*Tasks to carry out*
a: Answer these questions from the post on senior sex and aging.
(i) How many questions did the author send to newsletter subscribers?
(ii) In what year did the first quoted respondent marry?
(iii) How long has the second quoted respondent been married?
b: Write the next part of the post on senior sex and aging, starting after its last sentence.

*Exercise passage*
== == ==

Posts Tagged ‘senior sex aging’
I Asked, You Answered, Part 1
In a recent newsletter, I asked my subscribers these seven questions regarding senior citizen sex:
1. If you’re in a long-term relationship, what tips or wisdom can you share that help you keep a relationship sexy and spicy after decades together?
2. If you’re in a relationship that’s less than satisfying, what do you wish you could tell or ask your partner to bring the sexiness back?
3. If you’re single or non-monogamous and dating, what is your safer sex policy? How do you discuss this with a new partner?
4. In what ways have you changed your ideas about the kind of relationship you’d like to have now? For example, would you be happy in a non-monogamous relationship? Friends with benefits? Marriage only? Living together without marriage? Sexually exclusive but not living together? Intimacy without sex?
5. What’s the worst thing a date or mate ever said to you? I ask this after a friend told me that a recent sex date said to him, “You’re the kind of person I want to go to bed with — but not the kind of person I want to wake up with.”
6. What would you like to learn about sex and aging this year?
7. What else should I have asked?
I got such a huge response to Question #1 that I’m devoting the rest of this post to excerpts from your answers. A later post will address the other 6 questions. (You’re welcome to add your answers to questions 2-7 in the comments or by emailing me here.)
* My wife and I married in 1968. I believe that sexual satisfaction comes from sexual growth through constant trial and error experimentation. This leads to a constantly evolving sex life. We must be willing to try new things as long as no one is being hurt. Some will be good experiences and some bad. Keep the good and discard the bad. If we’re afraid of making a mistake and have a high aversion to risk, we automatically limit our chances of succeeding or improving.
* At 55, we’ve been married almost 33 years. Both partners need to actively choose to keep their relationship spicy and active. Both have to be honest and frank about their desires. Don’t be freaked out if you disagree on what you’d like to do. Just treat it like every other issue you’ve disagreed on through the years: listen, suggest, compromise, and give it time.

== == ==

Records from a collection
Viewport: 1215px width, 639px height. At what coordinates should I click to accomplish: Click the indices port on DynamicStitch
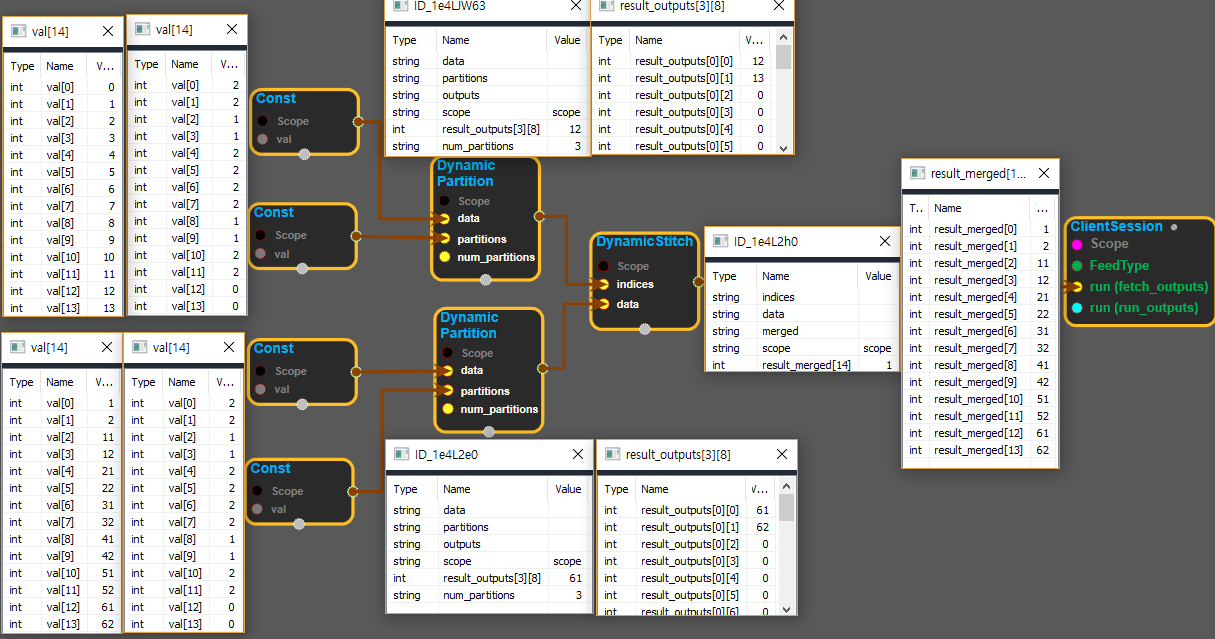coord(603,284)
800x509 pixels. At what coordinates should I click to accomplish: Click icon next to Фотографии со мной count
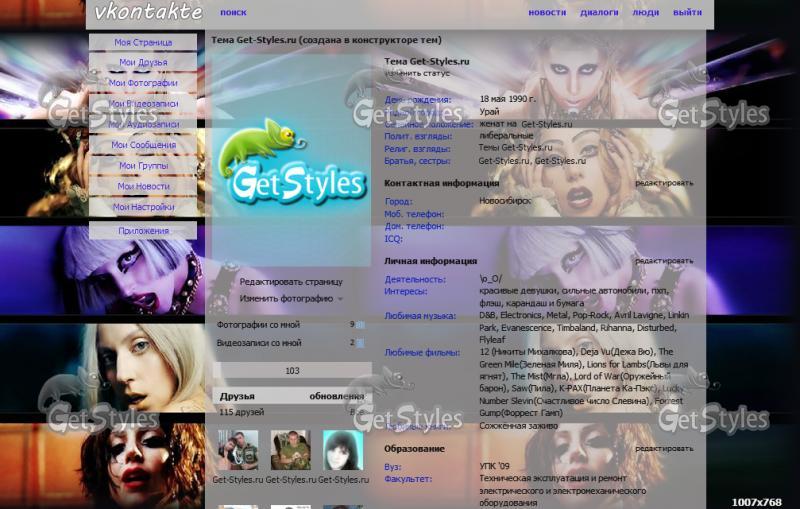361,324
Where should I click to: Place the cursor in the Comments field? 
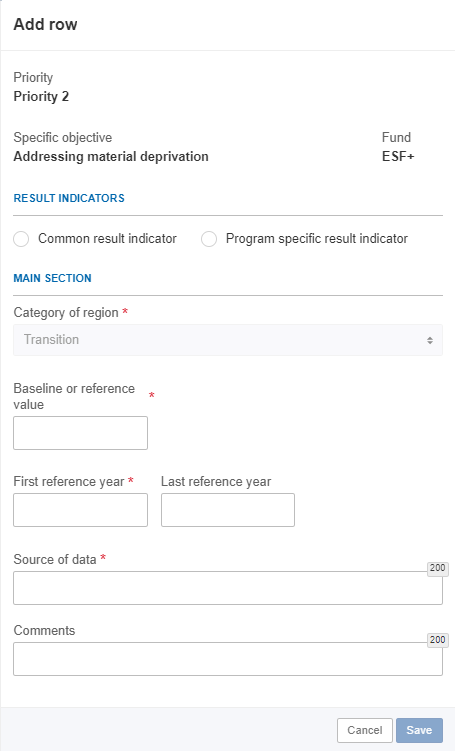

== == ==

*Answers for the exercise*
a:
(i) Seven.
(ii) 1968.
(iii) Almost 33 years.

b:
* I am 70 and my wife is 66, married for over 50 years. Somewhere we lost the spark. I had been taking meds that affected my erection or lack of. Intercourse was impossible. Then I got a penis pump that Medicare paid for. The thing looked unromantic and embarrassing to use, but with the help of “Sucker Sam,” I got an erection that I could maintain and have intercourse. Now my wife really wants sex with me! She wears sexy outfits, we turn on mood lighting and music, smoke some medical herb, and break out the massage cream. We are having the best sex of our lives. I think the real key to all this is the extreme intimacy we both experience. As we put it, “Our souls touch.”
* Schedule sexual intimacy, and persistently but gently keep to the schedule, because at our age our hormones are no longer adequate to propel us spontaneously towards sexual activity.
* We’re 74, and for the last 15-20 years we have not felt the need to spice things up to maintain our sexual interest. Sex for us is about celebrating our being together, being alive with each other, and our deep caring and love for each other. We have a ritual that involves perhaps 20 minutes of foreplay leading to a few minutes up to 10 or so of intercourse, with strong orgasms for both of us. At the end it’s less about physical pleasure and more the elation of saying we are still here, we can still express our love physically, and isn’t that incredible?
* We are in our early 70s, married for over 50 years. Despite our many physical limitations, we have found ways to have an active and fulfilling sex life by using advice we have read in our sex library: sex toys, positioning pillows, timing taking of meds, and planning early morning encounters before meals interfere and energy sags. Two years ago we decided to focus on improving our sex lives from mediocre to more active, frequent and satisfying. We found a saying, “A better sex life does take some work. Couples who put effort into their sex lives have stronger relationships.” We assembled a library of sex related books (we have all of yours!) and spent much time studying and discussing them. There is so much information available today that was not just a few years ago.
* We began using sex toys (I like that you call them “tools” which is really what they are) and Liberator positioning pillows. We decorated our bedroom to provide a better romantic atmosphere.
We found that the more you have sex, the more you want it and your body will adjust to enable it. We learned from our reading that when physical problems develop (sexual or otherwise), there are methods to help overcome and improve the deficiencies and this gives us confidence, which helps to keep the sexual union relaxed and enjoyable. Also exercise and diet and general good health habits are important. We are having the best time and only regret that we did not make sex more of a priority before.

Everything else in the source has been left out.